> **SOURCE TEXT**:

*** Begin section ***

Since then Bayer provided two toll-free telephone numbers for patient complaints, has advised that women reporting adverse effects are "consistent with clinical trials and consistent with what the FDA is seeing", and further insisted that it wanted to hear from any women experiencing problems with Essure.

In April 2015, a group of six delegates from the Essure Problems group, including a doctor with Essure experience, spoke before 36 members of the FDA and the Congressional HELP committee regarding a citizen's petition filed with the FDA. The FDA began investigating the claims of then over 16,000 members of the group as well as the legalities of the approval process that Essure went through. As of 2015, one postmarketing study was not published for 13 years after the device was approved, and another postmarketing study had not been published as of 2015.

===FDA===
The product was approved by the FDA in 2002.
In 2013, the product made news in North America, with women complaining of severe side effects leading to surgical extraction. According to one article, women who have gotten pregnant are naming these children e-babies.

In October 2013, the FDA stated that since the product was approved in 2002 it had received 943 reports of adverse events related to Essure, mainly for pain (606 of the complaints). An additional 1,000 more complaints have been sent to the FDA in a voluntary reporting system, but physicians are not obliged to report complaints.

*** End section ***

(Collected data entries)

*** Begin section ***

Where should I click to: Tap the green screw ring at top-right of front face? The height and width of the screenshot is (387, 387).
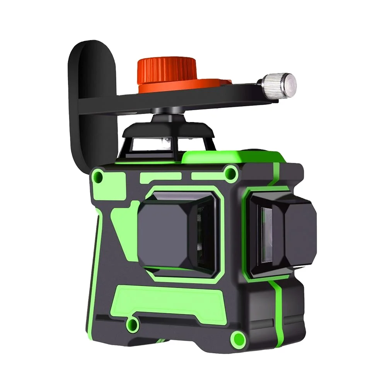(231, 171)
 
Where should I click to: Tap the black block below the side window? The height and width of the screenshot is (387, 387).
(290, 305)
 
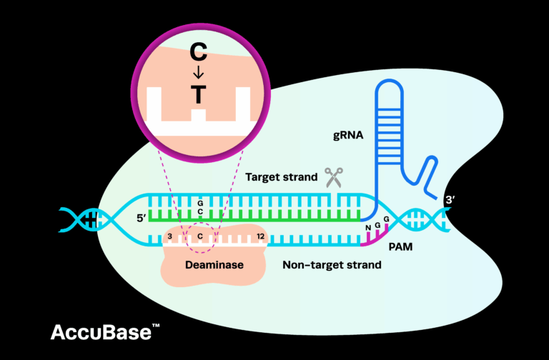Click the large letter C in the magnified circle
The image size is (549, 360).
[199, 52]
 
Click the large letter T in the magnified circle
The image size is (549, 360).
[199, 94]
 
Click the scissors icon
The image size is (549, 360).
[333, 176]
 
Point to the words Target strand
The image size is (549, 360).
[281, 176]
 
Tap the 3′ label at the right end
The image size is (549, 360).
[450, 201]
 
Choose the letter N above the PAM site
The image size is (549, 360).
[367, 228]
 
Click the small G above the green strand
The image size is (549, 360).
[201, 203]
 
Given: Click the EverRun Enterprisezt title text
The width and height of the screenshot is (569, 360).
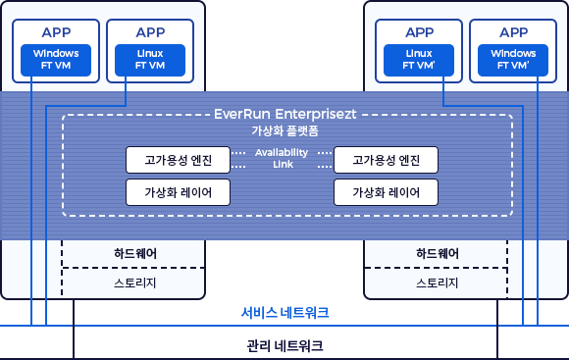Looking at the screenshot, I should click(x=284, y=113).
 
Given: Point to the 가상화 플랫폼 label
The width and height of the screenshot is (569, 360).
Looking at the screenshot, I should click(x=284, y=129).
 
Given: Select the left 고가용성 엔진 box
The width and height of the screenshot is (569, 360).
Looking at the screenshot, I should click(x=178, y=159).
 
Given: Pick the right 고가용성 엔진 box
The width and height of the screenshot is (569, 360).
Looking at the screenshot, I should click(x=386, y=159).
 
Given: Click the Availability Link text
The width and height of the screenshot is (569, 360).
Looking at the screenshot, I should click(x=282, y=158).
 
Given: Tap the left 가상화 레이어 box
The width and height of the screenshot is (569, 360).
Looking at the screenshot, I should click(x=178, y=191).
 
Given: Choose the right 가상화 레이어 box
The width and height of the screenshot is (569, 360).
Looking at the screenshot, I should click(x=386, y=191).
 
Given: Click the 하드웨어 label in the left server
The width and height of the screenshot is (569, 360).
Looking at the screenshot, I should click(x=134, y=253).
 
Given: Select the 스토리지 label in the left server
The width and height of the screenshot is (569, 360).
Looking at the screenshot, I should click(x=134, y=283).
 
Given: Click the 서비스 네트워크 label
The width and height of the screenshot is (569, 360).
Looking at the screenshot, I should click(x=284, y=313).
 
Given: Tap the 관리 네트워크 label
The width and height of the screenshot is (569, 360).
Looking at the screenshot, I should click(x=284, y=346).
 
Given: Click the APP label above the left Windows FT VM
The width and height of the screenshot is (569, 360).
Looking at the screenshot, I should click(x=56, y=31).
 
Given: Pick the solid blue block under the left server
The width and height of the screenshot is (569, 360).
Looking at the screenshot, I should click(x=85, y=312).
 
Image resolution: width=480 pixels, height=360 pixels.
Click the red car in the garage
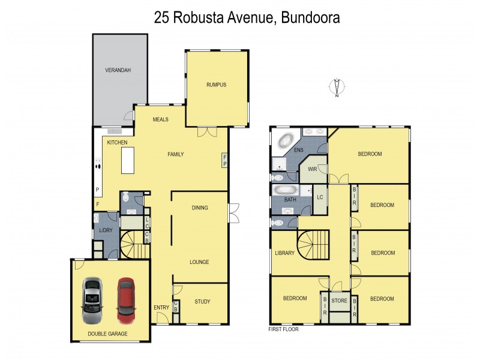(125, 297)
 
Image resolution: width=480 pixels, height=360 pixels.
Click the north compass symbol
(337, 88)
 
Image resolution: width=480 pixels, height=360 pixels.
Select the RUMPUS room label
(216, 85)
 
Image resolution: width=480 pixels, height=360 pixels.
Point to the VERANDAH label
(118, 70)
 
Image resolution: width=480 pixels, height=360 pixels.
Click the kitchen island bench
(127, 160)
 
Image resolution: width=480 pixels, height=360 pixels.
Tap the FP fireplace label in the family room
(225, 160)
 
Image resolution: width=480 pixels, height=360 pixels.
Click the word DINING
(200, 208)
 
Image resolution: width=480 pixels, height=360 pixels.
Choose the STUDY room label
(202, 302)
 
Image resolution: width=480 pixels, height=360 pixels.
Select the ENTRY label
(161, 308)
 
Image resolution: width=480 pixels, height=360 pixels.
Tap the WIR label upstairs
(312, 169)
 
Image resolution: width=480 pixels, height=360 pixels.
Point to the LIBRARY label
(284, 253)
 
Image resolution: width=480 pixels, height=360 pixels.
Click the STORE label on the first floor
(340, 302)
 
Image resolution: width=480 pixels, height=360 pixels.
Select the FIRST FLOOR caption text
(283, 329)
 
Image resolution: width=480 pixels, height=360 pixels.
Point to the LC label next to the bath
(320, 197)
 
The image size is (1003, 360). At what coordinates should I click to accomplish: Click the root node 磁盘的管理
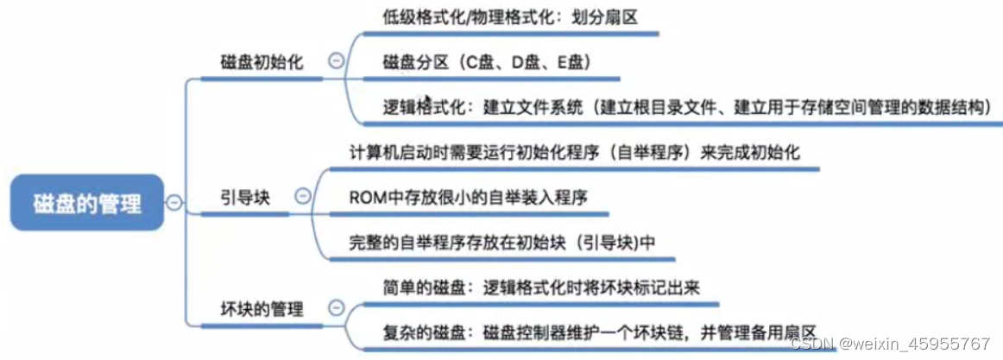tap(86, 203)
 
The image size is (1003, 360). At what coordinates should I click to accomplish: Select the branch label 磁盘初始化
tap(260, 62)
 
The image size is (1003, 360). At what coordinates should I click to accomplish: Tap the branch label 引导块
tap(245, 198)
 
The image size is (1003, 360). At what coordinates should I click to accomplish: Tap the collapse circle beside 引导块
tap(302, 196)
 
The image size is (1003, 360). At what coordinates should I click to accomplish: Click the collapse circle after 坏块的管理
tap(335, 306)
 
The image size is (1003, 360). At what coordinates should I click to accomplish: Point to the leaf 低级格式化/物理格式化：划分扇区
tap(509, 16)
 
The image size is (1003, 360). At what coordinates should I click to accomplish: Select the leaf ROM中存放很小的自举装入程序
tap(468, 198)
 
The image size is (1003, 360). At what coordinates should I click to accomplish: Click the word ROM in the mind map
tap(365, 198)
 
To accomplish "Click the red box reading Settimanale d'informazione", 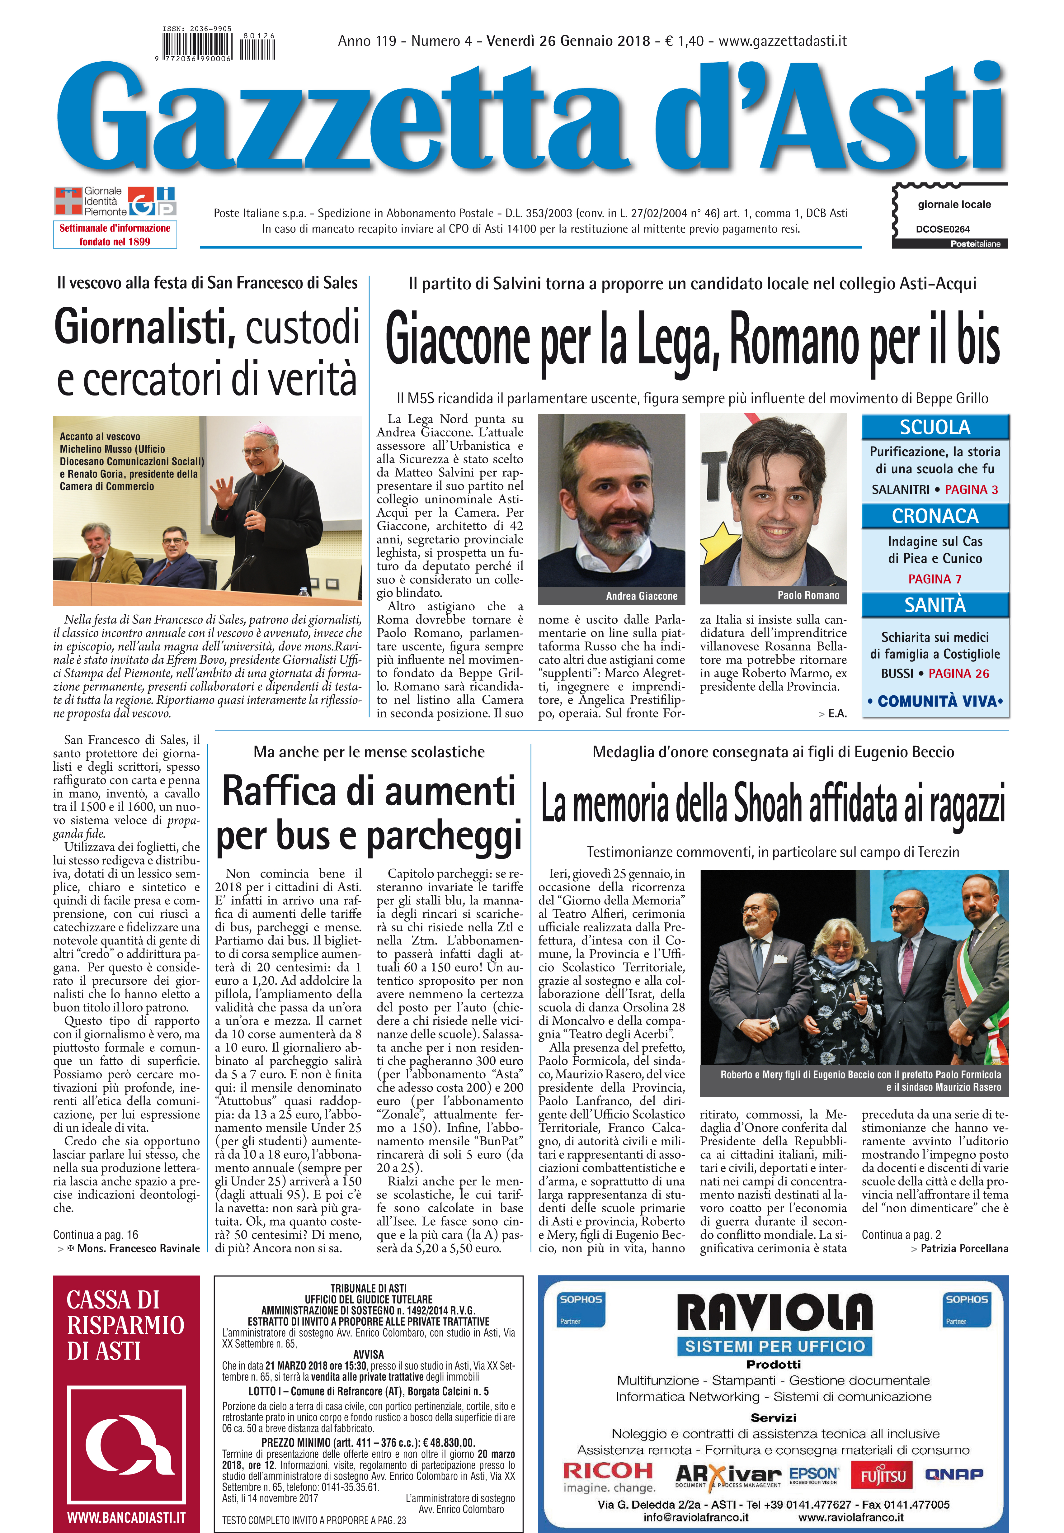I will pos(115,235).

*** End section ***

> **WHAT YOU WILL DO**:
- A) Translate this sentence from the Essure text into Spanish: "The FDA began investigating the claims of then over 16,000 members of the group as well as the legalities of the approval process that Essure went through."
- B) Based on the Essure text, state whether each statement agrees with it, answering yes or no and quoting the deciding words: (i) The FDA approved Essure in 2002. (ii) Physicians are required to report complaints about Essure to the FDA. (iii) Most of the 943 adverse event reports the FDA cited in October 2013 concerned pain.

> **EXERCISE RESULTS**:
- A) La FDA comenzó a investigar las denuncias de los entonces más de 16.000 miembros del grupo, así como la legalidad del proceso de aprobación por el que pasó Essure.

- B)
(i) Yes: "The product was approved by the FDA in 2002."
(ii) No: "physicians are not obliged to report complaints."
(iii) Yes: "mainly for pain (606 of the complaints)"